A single rose: Aoibhinn Ní Shúilleabháin looking forward to a brighter 2015
Scientist, teacher, TV presenter, musician… It's hard to put Aoibhinn Ní Shúilleabháin into any one box for long, as VICKI NOTARO discovers. Photographs by Mark Nixon
Let's get it out of the way to begin with. Aoibhinn Ní Shúilleabháin knows that there is a lot of interest in the end of her five-year relationship with Late Late Show host Ryan Tubridy. In news that came as a shock to the wider public, the pair announced their split with a joint statement issued in December.
"Aoibhinn and Ryan are no longer together," the statement read. "They will remain friends and ask for privacy at this time. There will be no further comment on this personal matter."
And today will be no exception - I've been forewarned by Aoibhinn's publicist that she won't be talking about her former partner in our interview.
Nevertheless, I ask if she's excited at 31 to be entering a new phase of her life as a single woman, coming out of two long-term relationships - the one with Tubridy and also with her PhD in mathematics, which she completed late last year.
"I'm not going to comment, and I really can't say anything without commenting, so..." comes her reply.
Fair enough. After all, their relationship was largely a private one, with neither party talking about the other in a professional capacity, so why should their break-up at the end of last year be public property? And, besides, the former Rose of Tralee has lots more to discuss.
For 31-year-old Aoibhinn, 2014 wasn't easy. She was knee-deep in the end of her PhD studies, her aunt died in September, and, of course, the split with Tubridy was confirmed at just before Christmas.
"It was a turbulent year, so I was glad to be able to get home to Mayo for two weeks over Christmas and just spend time with my family," She says. "Losing my aunt was difficult for us all. Family is so important to me - it's everything. We're all hopeful for a brighter year in 2015."
Thrust into the spotlight ten years ago after becoming the Rose of Tralee at age 21, Aoibhinn is something of an anomaly in showbiz, in that she straddles two realms simultaneously - she's both a media professional, and a professional academic.
We're meeting today in Clontarf to discuss Fleadh Cheoil, the six-part RTÉ show she's hosts with John Creedon, airing Friday nights. The Science Squad will also be back this year for a fourth series.
Added to that there's a new day job - a secondary school teacher for several years previously, having completed her PhD Aoibhinn now lectures in mathematics at UCD. That's not the load of your typical celebrity. "I'm really not that unusual, lots of people do different jobs," Aoibhinn insists. "One of mine just happens to be high profile!"
I tell her she's lucky, in that she gets to work in the media, yet doesn't appear to court attention. "Thank you, I try not to. I was out over Christmas though with my friends and, separately, I had three different young girls come up to me and tell me they were doing science and wanted to do the sort of thing I'm doing, so that was really lovely to hear."

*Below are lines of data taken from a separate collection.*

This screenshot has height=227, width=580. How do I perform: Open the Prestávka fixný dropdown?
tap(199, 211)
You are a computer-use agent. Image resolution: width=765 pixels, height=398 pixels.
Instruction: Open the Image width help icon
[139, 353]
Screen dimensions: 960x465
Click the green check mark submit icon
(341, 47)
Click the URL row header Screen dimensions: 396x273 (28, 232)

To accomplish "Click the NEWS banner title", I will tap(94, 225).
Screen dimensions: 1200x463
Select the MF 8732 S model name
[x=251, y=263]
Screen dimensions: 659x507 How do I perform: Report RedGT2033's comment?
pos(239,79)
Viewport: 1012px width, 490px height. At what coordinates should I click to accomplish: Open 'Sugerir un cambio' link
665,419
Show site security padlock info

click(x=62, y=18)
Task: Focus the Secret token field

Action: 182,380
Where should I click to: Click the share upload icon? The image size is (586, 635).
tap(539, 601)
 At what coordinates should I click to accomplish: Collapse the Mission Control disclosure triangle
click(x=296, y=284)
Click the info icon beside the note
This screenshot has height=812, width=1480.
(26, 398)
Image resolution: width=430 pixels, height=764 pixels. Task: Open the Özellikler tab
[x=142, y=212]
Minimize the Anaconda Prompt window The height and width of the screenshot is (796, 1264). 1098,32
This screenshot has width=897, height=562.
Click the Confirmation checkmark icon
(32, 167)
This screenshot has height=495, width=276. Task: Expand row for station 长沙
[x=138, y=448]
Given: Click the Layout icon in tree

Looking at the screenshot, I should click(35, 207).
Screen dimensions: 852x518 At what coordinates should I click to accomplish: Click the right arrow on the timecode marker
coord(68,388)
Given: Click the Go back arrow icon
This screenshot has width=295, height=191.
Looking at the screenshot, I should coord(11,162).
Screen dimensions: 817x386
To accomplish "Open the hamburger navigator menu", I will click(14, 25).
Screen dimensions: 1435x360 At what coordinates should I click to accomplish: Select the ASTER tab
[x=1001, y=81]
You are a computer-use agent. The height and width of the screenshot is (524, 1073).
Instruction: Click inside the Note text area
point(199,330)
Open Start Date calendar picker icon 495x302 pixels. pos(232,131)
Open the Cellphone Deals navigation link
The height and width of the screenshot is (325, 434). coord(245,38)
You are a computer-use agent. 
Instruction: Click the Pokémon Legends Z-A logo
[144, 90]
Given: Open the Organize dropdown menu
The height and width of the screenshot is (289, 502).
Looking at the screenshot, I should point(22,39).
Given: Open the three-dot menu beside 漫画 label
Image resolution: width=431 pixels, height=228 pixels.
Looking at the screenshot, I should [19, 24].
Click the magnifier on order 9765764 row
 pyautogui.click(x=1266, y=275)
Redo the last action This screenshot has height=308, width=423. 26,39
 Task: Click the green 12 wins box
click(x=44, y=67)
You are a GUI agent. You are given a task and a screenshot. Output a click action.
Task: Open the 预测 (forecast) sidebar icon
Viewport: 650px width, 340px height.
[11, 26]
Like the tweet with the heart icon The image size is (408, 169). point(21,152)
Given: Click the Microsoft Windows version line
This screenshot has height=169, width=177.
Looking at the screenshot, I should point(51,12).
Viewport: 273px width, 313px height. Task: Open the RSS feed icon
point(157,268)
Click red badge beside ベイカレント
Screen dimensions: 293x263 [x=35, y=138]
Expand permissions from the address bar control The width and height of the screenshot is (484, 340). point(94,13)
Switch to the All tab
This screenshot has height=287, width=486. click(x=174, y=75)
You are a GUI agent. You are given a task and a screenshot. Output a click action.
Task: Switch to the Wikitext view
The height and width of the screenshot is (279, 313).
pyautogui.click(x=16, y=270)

Still, it must be difficult dealing with public interest in her private life? "I never thought I was that deserving of the attention I got, and I don't know if it will continue... But I get to present The Science Squad, which I love, so I'm not going to miss out on doing the show because every now and then there's something in the paper about my private life.
"I'm better at dealing with [any interest] than I was ten years ago. The Rose was a massive learning curve for me and my whole family in that respect, as journalists would ring the house and my mam would just chat away to them! I'd feel like if they rang me I'd have to talk to them. I soon learned that wasn't the case."
Even without juggling a media career on the side, finishing a PhD is no mean feat. Aoibhinn didn't even take a break after officially becoming Dr Ní Shúilleabháin, taking up her lecturing post at UCD almost right away. However, she was understandably glad to get her doctorate over the finish line.
"It was a major relief to finally get to that stage. I'm pretty proud of myself that I did it in the three years I set out to complete it in. The viva voce (a stringent examination in which PhD candidates give an oral defence of their written thesis) was pretty tough. They had thoroughly read my thesis which is great, because nobody else probably ever will," she laughs.
Our conversation turns back to the Fleadh, something Aoibhinn herself used to take part in as a child. A gaeilgeoir and trad musician, she's a perfect fit to front the RTÉ show. "For me, Irish culture is so important. I dance, I play, I speak the language, and I think maybe a lot of Irish people don't tap into it as much. It's so great to go to the Fleadh, because it makes you realise how important it all is. People come from all over the world to attend it."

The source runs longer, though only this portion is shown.